- _What you are asked to do_: Please return exactly the line that contains "Open Найти (Find) in the ribbon" and every line after it, through the last line of the records below, with no pictures.

[Collection entries]
**********

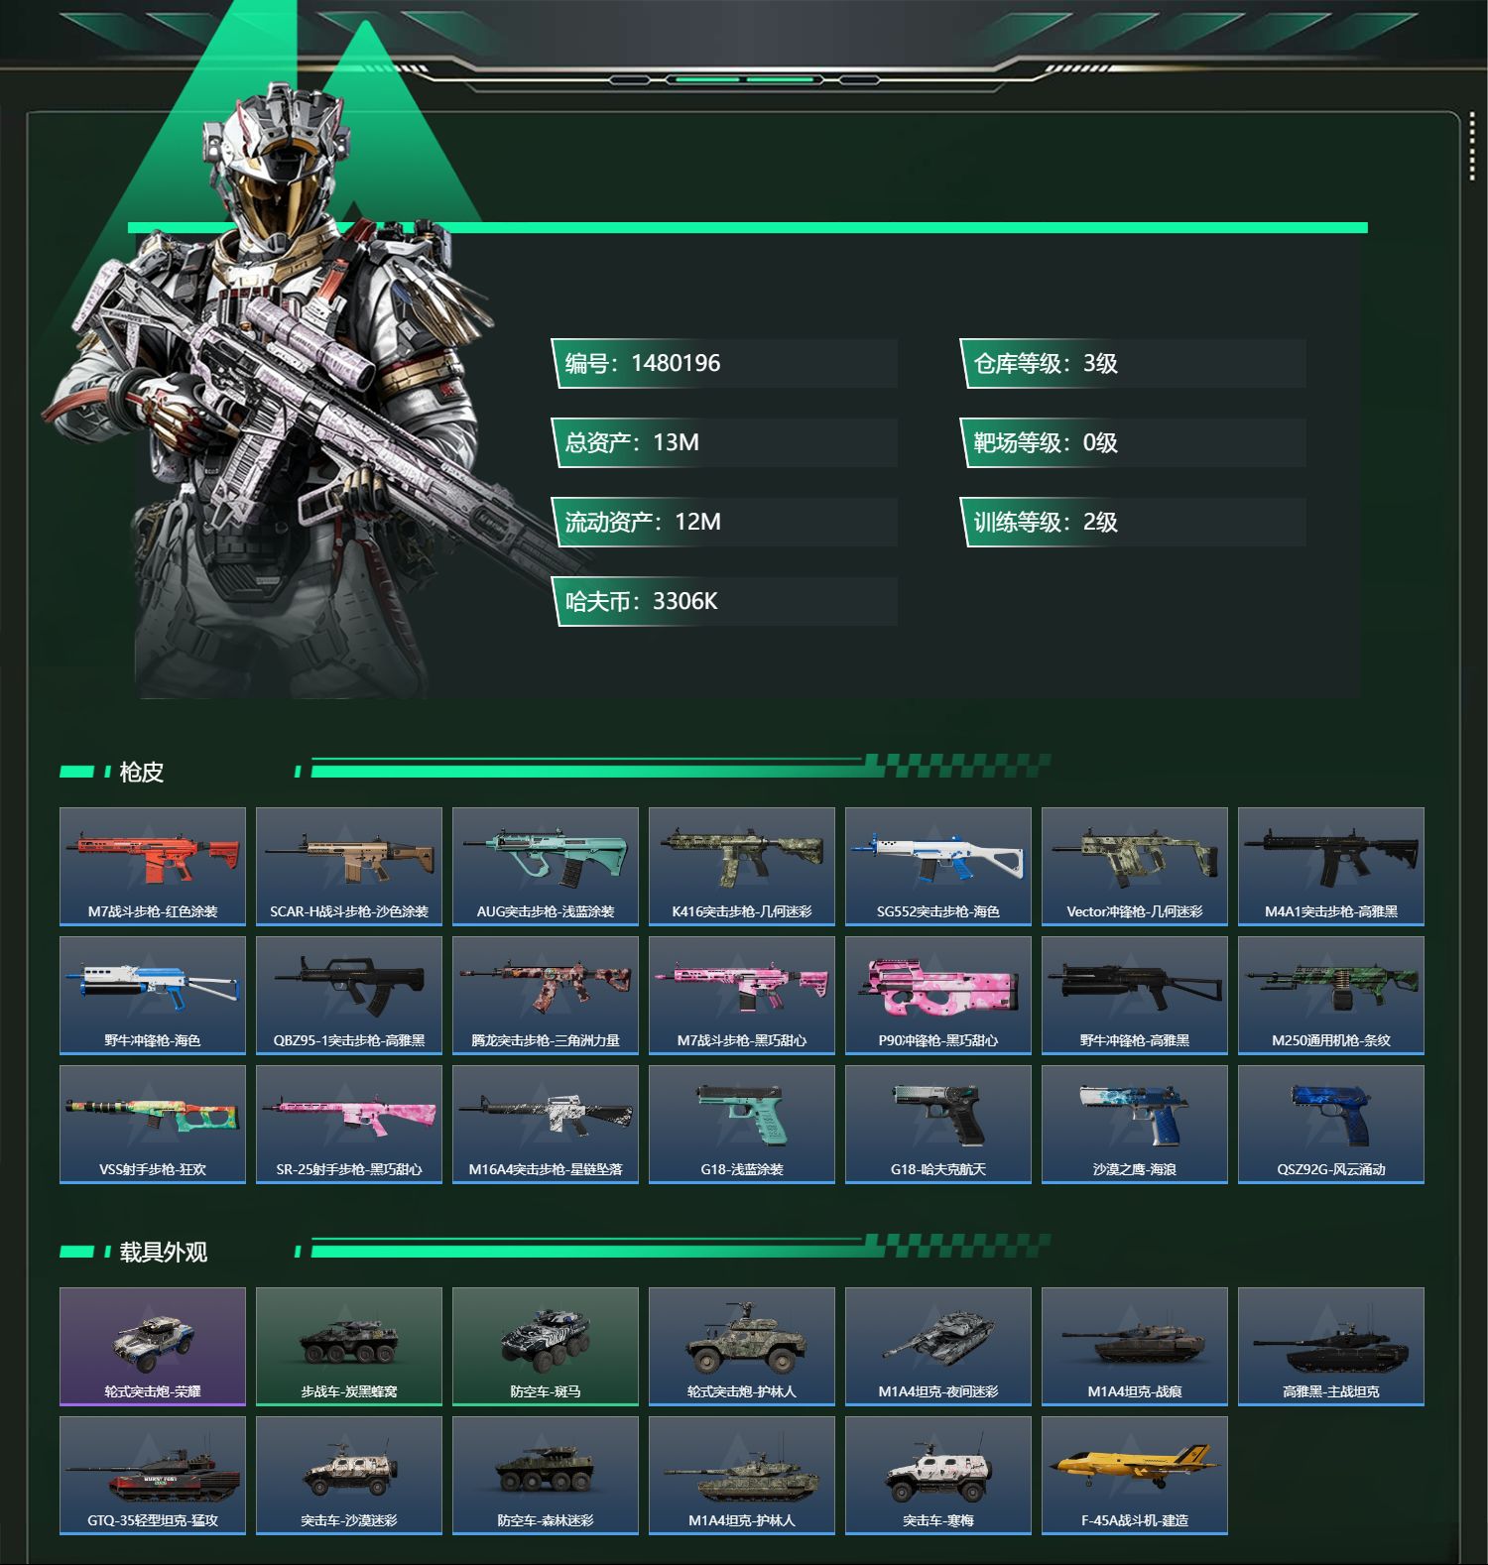This screenshot has height=1565, width=1488.
Task: Click the 载具外观 section header
Action: click(163, 1252)
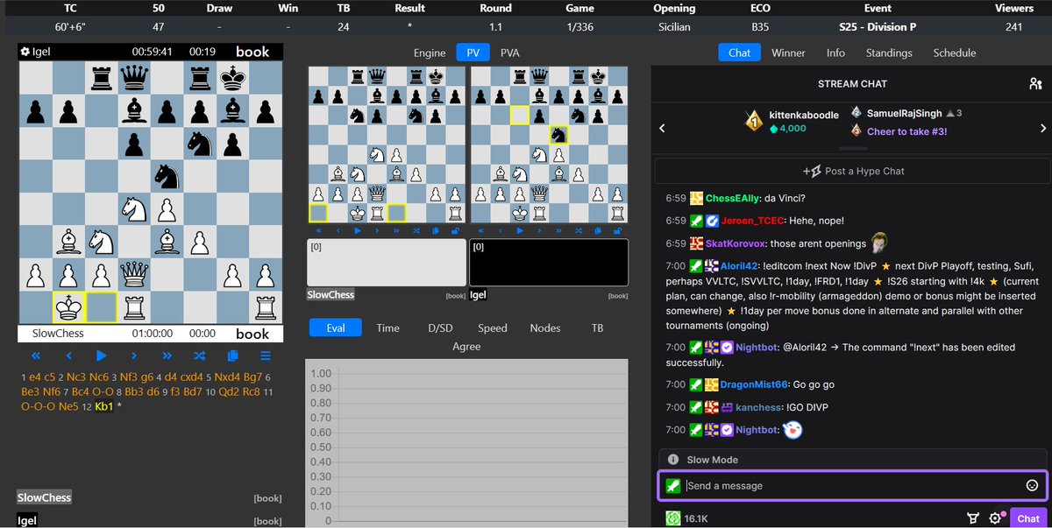Screen dimensions: 1052x528
Task: Switch to the PVA tab
Action: pos(509,53)
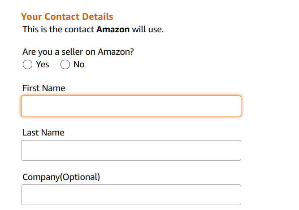The image size is (299, 210).
Task: Click the word 'Your' in the heading
Action: [31, 17]
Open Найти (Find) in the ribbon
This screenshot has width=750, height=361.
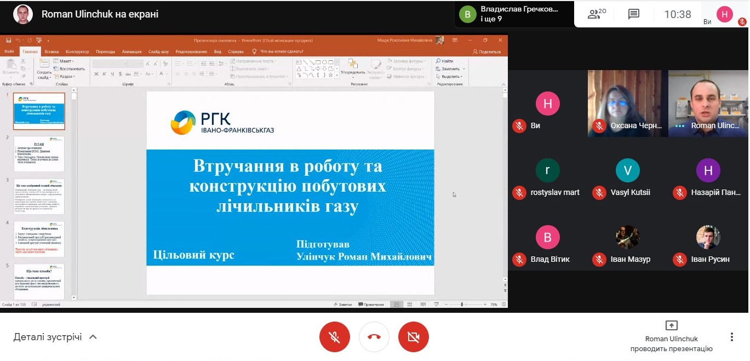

**********

- _Task response_:
Open Найти (Find) in the ribbon
This screenshot has width=750, height=361.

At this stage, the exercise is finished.